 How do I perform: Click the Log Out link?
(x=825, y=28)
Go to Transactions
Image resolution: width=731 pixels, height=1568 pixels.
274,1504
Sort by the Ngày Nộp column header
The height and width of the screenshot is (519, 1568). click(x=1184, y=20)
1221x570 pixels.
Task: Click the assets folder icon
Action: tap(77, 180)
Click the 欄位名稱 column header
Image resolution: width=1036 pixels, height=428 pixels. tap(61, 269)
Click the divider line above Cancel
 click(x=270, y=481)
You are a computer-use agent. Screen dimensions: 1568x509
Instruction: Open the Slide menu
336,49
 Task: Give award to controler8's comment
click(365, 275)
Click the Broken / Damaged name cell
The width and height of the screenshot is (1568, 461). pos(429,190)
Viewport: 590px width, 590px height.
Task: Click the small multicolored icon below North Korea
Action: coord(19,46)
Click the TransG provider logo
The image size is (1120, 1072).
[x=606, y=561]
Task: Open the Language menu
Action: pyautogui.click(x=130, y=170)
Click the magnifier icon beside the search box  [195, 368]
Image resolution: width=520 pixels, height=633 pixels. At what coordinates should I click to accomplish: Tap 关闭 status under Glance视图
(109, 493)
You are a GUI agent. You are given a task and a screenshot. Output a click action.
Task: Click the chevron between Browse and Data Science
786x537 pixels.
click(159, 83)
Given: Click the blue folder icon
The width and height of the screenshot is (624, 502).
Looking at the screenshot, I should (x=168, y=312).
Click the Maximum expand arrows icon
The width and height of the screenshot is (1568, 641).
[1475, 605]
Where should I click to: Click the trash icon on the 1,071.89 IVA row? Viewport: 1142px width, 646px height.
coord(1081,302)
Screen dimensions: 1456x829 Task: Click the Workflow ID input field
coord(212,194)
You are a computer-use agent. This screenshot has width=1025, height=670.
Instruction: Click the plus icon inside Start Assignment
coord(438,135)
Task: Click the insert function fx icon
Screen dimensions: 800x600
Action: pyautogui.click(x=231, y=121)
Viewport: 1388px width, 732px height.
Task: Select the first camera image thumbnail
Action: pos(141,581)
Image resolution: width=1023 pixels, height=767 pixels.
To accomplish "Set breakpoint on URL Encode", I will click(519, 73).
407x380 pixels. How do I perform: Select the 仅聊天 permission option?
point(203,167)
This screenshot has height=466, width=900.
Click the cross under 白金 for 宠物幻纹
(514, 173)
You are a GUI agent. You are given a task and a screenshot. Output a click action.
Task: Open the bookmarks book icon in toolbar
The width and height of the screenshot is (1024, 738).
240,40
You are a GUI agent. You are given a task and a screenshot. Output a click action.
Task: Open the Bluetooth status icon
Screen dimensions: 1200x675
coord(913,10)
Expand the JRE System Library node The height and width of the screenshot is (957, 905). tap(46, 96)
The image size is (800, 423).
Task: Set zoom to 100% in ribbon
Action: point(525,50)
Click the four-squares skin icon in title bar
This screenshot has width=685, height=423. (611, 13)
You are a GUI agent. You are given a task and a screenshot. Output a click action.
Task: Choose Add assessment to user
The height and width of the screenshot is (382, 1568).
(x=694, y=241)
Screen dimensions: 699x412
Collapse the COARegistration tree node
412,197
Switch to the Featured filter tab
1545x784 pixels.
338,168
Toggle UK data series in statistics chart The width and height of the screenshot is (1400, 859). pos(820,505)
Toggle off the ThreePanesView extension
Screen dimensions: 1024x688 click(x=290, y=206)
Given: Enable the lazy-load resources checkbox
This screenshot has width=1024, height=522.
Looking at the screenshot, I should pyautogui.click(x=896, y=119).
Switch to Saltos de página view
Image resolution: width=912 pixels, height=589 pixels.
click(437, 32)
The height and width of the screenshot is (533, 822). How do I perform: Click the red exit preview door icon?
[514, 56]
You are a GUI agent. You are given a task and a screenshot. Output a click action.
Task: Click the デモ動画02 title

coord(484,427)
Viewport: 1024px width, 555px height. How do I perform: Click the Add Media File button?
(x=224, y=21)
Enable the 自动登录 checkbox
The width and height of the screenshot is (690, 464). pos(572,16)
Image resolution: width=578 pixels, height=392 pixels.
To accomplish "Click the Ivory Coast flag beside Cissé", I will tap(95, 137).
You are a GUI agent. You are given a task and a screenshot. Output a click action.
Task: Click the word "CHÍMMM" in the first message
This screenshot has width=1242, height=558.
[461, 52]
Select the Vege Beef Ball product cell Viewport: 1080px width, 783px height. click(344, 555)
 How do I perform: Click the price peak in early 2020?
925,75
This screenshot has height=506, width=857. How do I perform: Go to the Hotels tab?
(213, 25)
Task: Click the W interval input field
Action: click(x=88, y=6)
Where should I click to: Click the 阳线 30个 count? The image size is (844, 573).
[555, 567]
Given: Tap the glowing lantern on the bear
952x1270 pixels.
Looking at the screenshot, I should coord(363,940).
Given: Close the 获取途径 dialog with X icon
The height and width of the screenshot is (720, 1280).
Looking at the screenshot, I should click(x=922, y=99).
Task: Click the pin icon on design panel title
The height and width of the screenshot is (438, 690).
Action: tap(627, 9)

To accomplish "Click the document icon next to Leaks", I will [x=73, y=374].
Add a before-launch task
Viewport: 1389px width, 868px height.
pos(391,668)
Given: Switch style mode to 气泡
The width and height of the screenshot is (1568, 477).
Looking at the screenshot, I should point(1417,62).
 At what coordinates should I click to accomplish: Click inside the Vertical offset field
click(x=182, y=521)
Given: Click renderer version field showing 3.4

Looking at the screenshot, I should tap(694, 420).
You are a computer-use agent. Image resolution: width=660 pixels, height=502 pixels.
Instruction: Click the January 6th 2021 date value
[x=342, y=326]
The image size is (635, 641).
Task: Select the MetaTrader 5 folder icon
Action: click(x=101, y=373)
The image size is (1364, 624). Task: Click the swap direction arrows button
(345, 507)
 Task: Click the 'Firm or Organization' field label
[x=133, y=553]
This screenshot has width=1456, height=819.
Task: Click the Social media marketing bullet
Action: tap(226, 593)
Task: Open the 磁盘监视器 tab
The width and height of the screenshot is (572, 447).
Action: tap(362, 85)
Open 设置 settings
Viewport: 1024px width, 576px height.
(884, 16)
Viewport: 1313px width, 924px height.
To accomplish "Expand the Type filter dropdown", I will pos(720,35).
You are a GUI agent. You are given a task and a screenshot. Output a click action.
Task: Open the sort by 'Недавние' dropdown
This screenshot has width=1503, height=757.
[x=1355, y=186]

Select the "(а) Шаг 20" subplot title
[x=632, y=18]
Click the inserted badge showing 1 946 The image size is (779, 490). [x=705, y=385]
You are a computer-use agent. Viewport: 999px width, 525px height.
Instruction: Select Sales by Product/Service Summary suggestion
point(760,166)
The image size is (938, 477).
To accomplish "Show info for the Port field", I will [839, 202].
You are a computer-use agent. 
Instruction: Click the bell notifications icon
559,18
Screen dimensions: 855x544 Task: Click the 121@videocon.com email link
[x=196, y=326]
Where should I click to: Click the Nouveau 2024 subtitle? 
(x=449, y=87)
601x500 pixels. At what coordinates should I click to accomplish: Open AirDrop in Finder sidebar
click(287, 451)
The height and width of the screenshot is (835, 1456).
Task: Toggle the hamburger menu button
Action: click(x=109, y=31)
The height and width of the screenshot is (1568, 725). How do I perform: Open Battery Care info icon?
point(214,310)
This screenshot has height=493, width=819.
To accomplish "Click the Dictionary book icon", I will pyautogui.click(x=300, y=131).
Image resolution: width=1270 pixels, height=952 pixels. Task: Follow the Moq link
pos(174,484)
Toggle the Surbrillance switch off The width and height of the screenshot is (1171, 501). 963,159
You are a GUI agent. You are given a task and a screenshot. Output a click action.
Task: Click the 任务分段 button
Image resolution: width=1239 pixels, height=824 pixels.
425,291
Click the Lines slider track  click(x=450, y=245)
§ §
Brief: Return every line of the listing above that contains "dropdown".

Response for this exercise:
To accomplish "Expand the Type filter dropdown", I will pos(720,35).
Task: Open the sort by 'Недавние' dropdown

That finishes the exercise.